(Data for finding displayed items)
━━━━━━━━━━━━━━━━━━━━━━━━━━━━━━
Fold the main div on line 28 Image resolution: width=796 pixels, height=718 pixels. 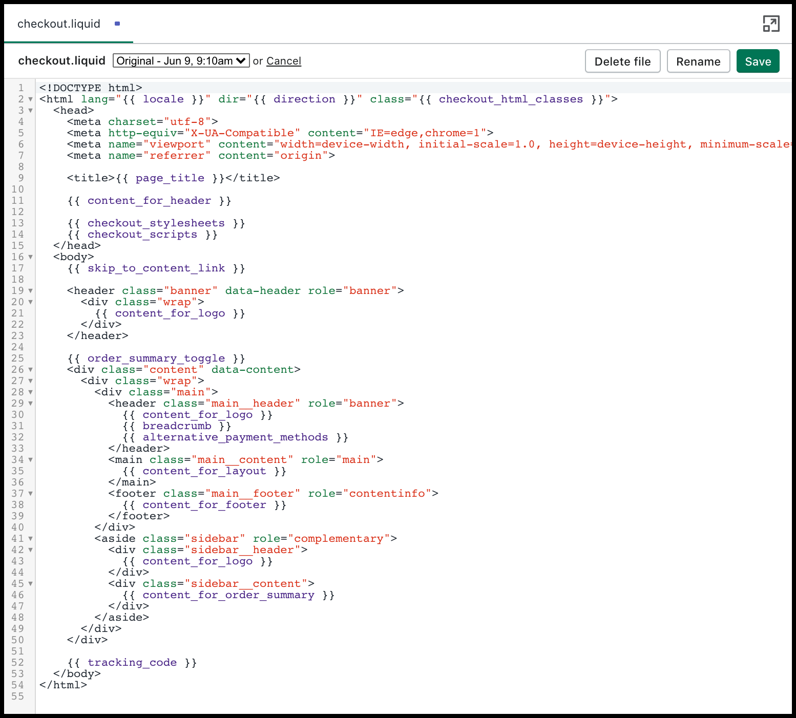[x=31, y=392]
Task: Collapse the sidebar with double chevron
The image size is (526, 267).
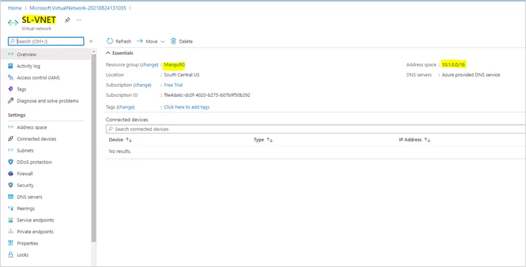Action: pos(91,41)
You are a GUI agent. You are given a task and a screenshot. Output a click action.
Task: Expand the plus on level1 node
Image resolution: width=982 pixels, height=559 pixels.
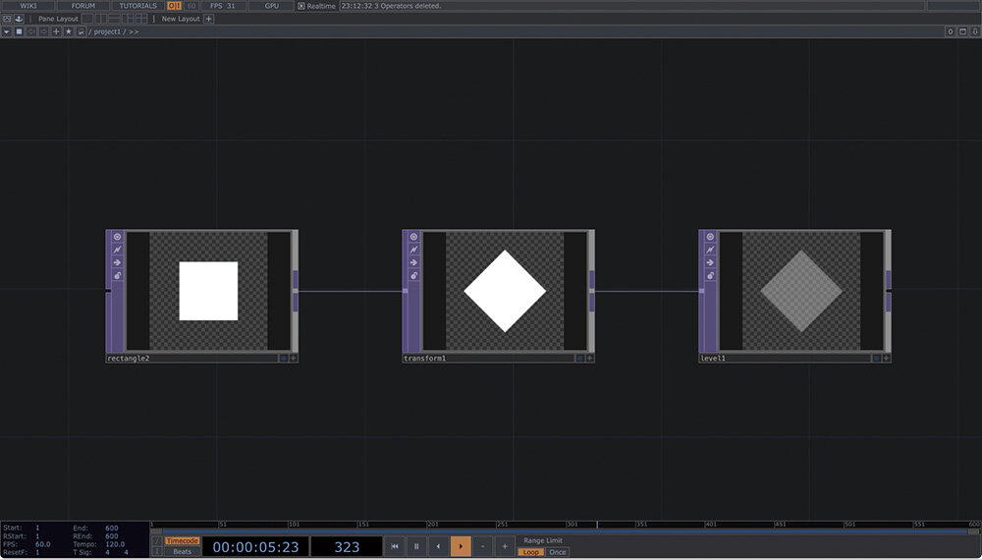pyautogui.click(x=885, y=359)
━━━━━━━━━━━━━━━━━━━━━━━━━━━━━━
**What is expected**
Can you render the data starting at the line that contains "Task: Collapse the" and ending at the line that contains "Action: pos(91,41)" as a two-column CSV with the headers input and output, giving one row for each text and its answer? Put each field in quotation marks, replace line breaks with spaces, and leave the pictures out.

**Solution for this problem**
input,output
"Task: Collapse the sidebar with double chevron The image size is (526, 267).","Action: pos(91,41)"